Directions. Give back exactly the lines of the entries below from the line with "Paris (26, 307)" to the line with "Être partenaire de l'EDHEC (40, 157)", inclusive, and only those.

Exercise inputs.

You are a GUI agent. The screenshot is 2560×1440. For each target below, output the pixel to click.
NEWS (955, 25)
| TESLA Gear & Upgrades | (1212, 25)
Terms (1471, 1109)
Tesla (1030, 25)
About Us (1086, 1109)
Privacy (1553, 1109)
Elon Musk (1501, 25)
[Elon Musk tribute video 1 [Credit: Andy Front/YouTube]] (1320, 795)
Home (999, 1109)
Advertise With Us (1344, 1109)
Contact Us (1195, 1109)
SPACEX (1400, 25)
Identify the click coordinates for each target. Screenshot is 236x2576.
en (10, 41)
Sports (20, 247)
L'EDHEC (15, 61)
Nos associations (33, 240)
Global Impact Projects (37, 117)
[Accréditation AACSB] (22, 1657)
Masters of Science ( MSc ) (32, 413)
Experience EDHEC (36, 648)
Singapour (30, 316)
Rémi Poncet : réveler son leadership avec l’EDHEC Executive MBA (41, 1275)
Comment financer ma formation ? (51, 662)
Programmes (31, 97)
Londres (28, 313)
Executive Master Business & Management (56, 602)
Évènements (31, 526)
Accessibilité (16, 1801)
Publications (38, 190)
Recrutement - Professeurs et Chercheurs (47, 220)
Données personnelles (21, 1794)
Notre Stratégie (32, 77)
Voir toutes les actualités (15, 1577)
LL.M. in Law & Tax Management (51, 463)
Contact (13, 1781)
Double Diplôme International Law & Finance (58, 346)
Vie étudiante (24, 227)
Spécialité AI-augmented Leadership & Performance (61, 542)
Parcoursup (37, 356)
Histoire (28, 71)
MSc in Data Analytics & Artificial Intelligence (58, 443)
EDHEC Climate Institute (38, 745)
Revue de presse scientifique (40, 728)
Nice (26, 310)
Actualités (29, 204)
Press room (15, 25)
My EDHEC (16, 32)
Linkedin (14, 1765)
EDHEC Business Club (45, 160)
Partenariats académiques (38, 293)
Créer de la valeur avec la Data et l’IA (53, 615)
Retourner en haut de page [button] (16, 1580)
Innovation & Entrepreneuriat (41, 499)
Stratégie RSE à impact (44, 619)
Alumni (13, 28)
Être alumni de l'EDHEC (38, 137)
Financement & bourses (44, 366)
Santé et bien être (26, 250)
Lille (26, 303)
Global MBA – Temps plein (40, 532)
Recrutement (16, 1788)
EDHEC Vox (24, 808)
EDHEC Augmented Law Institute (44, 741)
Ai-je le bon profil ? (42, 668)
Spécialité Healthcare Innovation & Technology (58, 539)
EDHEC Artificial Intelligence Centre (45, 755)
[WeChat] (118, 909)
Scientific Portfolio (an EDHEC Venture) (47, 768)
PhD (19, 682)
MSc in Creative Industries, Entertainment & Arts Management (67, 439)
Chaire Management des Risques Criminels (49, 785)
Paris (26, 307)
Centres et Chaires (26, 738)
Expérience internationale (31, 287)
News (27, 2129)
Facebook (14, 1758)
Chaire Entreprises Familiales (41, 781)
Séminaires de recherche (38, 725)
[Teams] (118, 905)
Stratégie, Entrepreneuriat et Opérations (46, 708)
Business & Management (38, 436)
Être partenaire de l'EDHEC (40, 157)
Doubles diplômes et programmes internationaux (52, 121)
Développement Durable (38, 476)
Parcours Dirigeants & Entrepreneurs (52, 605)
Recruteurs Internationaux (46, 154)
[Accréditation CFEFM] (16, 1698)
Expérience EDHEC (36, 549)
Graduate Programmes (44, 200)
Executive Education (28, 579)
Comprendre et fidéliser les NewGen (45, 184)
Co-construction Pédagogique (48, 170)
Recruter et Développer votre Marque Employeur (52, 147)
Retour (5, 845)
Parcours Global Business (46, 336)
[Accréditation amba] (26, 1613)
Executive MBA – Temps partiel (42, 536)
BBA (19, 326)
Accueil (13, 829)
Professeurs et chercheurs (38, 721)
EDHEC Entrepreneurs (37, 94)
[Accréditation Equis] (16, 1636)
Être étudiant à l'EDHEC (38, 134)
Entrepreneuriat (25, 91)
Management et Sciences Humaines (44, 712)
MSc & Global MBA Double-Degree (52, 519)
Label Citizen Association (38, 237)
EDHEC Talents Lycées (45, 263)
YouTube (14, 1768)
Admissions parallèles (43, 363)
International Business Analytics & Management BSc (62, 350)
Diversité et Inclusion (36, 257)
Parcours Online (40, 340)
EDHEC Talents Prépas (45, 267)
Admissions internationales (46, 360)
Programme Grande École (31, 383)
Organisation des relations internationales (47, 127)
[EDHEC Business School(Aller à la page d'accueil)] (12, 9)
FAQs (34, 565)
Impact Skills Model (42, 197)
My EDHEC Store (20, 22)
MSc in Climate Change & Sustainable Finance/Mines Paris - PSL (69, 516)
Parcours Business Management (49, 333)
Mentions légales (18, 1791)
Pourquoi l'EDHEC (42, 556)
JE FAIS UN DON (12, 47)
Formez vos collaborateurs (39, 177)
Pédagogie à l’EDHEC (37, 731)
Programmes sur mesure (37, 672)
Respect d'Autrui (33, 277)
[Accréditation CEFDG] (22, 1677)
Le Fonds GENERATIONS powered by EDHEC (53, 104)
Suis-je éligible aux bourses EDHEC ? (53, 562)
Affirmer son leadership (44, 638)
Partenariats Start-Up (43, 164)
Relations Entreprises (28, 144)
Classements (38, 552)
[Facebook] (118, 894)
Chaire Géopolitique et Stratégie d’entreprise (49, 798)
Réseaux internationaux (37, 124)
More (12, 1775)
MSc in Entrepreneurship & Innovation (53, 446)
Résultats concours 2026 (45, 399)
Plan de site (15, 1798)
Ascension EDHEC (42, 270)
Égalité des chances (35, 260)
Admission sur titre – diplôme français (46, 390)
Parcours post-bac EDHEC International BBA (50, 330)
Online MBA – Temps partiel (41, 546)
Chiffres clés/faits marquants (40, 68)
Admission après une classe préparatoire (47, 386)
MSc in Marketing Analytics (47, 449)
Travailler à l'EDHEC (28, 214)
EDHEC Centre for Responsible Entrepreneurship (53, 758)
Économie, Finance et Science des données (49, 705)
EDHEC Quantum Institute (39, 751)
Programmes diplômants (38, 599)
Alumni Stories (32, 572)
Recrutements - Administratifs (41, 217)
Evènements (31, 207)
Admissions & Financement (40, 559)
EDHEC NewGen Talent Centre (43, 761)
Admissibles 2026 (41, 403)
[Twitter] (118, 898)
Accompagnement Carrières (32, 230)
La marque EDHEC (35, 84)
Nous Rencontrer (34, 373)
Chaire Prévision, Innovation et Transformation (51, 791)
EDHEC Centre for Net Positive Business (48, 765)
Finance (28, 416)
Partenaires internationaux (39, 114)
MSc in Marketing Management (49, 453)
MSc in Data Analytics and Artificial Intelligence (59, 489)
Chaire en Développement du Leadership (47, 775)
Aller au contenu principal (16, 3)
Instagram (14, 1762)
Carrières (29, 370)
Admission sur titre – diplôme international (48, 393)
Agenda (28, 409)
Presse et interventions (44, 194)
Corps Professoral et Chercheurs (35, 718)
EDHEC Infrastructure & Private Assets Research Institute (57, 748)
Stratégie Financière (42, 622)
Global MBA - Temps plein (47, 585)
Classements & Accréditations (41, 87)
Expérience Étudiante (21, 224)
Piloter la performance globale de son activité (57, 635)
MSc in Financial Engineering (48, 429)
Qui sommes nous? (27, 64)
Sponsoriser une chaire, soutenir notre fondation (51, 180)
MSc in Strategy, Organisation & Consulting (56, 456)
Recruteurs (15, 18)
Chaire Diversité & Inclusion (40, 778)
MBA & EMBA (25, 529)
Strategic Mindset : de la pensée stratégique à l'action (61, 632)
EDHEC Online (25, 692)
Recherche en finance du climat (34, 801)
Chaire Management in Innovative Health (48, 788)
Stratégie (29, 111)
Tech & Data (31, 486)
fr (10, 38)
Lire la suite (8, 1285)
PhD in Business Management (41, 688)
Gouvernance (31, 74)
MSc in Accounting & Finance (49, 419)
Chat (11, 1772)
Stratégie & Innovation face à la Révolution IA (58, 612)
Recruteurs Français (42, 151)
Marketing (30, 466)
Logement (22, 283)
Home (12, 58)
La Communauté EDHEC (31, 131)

Answer space.
Paris (26, 307)
Centres et Chaires (26, 738)
Expérience internationale (31, 287)
News (27, 2129)
Facebook (14, 1758)
Chaire Entreprises Familiales (41, 781)
Séminaires de recherche (38, 725)
[Teams] (118, 905)
Stratégie, Entrepreneuriat et Opérations (46, 708)
Business & Management (38, 436)
Être partenaire de l'EDHEC (40, 157)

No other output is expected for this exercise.